Nous marchons ainsi près de deux heures sans qu'il me soit possible de voir quelle route nous tenons, lorsqu'un de mes conducteurs, m'entendant respirer avec peine, propose à son camarade de me débarrasser du voile qui gêne ma tête; il y consent, je respire et j'aperçois enfin que nous sommes au milieu d'une forêt dont nous suivons une route assez large, quoique peu fréquentée.
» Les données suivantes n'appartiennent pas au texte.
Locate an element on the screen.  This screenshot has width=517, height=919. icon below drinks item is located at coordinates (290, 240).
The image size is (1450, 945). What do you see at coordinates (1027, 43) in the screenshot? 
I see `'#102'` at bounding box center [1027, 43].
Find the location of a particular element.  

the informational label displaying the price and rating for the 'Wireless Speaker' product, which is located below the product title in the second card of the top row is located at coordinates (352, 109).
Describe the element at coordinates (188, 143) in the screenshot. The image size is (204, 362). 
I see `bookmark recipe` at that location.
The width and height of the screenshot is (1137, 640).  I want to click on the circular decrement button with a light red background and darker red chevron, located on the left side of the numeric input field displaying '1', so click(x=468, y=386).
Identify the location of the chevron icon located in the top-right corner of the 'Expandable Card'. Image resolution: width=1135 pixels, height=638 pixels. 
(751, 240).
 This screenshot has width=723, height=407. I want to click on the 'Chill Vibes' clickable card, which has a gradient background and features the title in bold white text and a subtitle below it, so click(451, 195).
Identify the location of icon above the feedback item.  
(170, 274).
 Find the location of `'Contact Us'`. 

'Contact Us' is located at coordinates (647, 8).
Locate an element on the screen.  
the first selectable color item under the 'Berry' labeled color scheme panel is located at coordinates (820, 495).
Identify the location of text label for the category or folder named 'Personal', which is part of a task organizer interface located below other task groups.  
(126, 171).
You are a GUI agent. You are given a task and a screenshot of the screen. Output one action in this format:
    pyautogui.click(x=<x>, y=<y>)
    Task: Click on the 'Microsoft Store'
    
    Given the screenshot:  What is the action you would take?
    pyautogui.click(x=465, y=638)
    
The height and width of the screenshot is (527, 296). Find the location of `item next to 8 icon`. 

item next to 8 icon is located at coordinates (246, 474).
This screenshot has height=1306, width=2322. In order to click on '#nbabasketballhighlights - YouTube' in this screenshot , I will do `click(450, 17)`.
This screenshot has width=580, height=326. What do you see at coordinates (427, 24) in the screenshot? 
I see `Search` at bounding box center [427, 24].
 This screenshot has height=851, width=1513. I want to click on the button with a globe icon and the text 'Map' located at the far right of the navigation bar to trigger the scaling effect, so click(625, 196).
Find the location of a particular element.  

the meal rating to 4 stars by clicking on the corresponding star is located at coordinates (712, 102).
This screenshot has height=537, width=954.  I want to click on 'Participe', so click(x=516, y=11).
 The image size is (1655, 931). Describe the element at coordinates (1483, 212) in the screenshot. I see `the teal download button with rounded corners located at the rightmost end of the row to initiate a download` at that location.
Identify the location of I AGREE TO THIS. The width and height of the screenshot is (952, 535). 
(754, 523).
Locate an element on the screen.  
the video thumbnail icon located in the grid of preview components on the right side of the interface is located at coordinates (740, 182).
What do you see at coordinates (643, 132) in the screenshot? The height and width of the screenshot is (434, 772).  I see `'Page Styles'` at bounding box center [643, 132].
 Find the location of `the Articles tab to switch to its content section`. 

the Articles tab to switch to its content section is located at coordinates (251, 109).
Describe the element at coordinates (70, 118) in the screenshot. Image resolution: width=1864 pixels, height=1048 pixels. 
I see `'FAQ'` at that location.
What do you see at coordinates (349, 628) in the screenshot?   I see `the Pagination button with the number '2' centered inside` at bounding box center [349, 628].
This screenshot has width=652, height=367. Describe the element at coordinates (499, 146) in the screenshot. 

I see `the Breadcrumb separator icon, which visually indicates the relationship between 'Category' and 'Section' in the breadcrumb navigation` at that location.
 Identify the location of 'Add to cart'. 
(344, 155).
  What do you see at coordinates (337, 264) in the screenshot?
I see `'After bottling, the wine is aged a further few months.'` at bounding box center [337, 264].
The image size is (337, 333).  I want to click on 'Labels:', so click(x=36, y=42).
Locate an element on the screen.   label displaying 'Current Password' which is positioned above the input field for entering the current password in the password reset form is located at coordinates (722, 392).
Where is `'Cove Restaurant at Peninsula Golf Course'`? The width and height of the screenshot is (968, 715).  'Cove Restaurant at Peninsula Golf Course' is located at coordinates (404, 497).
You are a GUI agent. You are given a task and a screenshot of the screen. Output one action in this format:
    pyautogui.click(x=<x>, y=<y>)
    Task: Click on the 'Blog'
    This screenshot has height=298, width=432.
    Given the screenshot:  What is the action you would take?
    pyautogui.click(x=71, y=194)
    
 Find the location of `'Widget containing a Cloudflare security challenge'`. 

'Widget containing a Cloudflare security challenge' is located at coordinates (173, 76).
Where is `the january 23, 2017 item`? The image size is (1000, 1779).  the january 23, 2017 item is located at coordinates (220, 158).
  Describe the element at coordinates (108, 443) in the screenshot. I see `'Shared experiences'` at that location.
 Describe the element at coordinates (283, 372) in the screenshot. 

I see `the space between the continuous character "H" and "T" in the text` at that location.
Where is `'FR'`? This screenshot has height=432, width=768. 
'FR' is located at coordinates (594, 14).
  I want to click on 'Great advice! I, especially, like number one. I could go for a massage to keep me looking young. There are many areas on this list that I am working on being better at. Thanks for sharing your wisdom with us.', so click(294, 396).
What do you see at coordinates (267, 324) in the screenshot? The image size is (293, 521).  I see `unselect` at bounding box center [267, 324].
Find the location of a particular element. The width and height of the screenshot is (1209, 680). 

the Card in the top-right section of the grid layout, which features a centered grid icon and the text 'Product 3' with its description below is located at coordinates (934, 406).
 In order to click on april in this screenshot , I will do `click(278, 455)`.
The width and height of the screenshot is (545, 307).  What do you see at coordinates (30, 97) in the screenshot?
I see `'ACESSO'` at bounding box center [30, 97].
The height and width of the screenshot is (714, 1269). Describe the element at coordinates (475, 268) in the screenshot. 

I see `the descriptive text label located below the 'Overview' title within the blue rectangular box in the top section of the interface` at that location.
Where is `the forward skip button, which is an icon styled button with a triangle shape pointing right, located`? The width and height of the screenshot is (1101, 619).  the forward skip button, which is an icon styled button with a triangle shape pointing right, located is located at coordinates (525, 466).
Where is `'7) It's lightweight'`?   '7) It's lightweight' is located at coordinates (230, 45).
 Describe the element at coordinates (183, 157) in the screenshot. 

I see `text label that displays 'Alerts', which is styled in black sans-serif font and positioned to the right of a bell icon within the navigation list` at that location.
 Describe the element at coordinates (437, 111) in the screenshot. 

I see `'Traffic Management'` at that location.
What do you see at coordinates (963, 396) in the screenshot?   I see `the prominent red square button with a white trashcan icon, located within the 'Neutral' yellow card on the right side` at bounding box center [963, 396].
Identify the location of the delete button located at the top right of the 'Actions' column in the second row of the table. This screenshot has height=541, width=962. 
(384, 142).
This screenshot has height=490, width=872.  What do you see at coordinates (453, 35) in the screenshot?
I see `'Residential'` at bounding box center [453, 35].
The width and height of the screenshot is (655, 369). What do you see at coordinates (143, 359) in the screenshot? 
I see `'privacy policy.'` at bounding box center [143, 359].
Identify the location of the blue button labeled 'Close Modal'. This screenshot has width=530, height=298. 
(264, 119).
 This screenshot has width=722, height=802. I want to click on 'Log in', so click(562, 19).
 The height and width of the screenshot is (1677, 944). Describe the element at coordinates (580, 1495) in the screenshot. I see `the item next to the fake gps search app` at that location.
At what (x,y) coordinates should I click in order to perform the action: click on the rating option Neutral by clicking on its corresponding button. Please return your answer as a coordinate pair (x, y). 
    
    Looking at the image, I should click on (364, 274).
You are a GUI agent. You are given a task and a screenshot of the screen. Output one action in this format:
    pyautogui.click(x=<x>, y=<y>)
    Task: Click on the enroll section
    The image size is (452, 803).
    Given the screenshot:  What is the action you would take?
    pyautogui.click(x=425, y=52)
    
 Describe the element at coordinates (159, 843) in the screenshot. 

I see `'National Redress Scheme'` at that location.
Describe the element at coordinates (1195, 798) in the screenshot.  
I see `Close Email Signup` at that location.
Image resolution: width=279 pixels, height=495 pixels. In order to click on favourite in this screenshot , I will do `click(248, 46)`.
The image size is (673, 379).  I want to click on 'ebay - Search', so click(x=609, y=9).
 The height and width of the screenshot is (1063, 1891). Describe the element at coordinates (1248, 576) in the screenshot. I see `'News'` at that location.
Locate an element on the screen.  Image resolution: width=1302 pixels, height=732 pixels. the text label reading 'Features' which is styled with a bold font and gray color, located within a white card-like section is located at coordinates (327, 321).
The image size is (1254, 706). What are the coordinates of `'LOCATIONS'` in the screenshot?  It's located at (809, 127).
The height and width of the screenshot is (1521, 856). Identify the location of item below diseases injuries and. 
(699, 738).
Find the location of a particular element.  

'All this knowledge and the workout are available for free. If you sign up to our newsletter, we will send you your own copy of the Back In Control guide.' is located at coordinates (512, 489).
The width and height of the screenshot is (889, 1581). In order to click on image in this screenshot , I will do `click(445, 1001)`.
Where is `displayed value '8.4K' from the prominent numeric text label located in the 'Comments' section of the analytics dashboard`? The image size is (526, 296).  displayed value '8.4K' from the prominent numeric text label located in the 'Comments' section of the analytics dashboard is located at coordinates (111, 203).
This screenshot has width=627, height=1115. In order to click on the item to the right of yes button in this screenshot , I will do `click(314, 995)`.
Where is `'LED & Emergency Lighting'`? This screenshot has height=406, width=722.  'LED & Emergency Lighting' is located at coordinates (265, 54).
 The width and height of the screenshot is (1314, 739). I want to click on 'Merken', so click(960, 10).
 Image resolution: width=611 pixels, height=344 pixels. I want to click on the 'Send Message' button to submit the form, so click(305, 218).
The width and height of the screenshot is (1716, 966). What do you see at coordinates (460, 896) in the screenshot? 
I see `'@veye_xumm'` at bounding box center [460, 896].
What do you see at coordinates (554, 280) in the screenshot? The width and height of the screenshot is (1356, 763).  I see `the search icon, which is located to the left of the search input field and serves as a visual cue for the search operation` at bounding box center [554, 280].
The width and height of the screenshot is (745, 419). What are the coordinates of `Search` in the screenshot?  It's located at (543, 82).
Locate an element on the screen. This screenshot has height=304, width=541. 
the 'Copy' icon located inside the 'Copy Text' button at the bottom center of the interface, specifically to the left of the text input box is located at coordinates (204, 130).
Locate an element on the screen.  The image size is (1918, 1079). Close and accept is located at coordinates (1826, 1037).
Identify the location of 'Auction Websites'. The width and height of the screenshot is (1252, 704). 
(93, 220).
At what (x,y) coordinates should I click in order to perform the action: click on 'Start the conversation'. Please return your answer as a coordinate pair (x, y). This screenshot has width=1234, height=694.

Mille funestes idées se présentent alors à mon esprit, je crains d'être reprise par les agents de ces indignes moines… je crains d'être ramenée à leur odieux couvent.
– Ah! dis-je à l'un de mes guides, monsieur, ne puis-je vous supplier de me dire où je suis conduite? ne puis-je vous demander ce qu'on prétend faire de moi?
– Tranquillisez-vous, mon enfant, me dit cet homme, et que les précautions que nous sommes obligés de prendre ne vous causent aucune frayeur; nous vous menons vers un bon maître; de fortes considérations l'engagent à ne prendre de femmes de chambre pour son épouse qu'avec cet appareil de mystère, mais vous y serez bien.
– Hélas! messieurs, répondis-je, si c'est mon bonheur que vous faites, il est inutile de me contraindre: je suis une pauvre orpheline, bien à plaindre sans doute; je ne demande qu'une place: sitôt que vous me la donnez, pourquoi craignez-vous que je vous échappe?
– Elle a raison, dit l'un des guides, mettons-la plus à l'aise, ne contenons simplement que ses mains.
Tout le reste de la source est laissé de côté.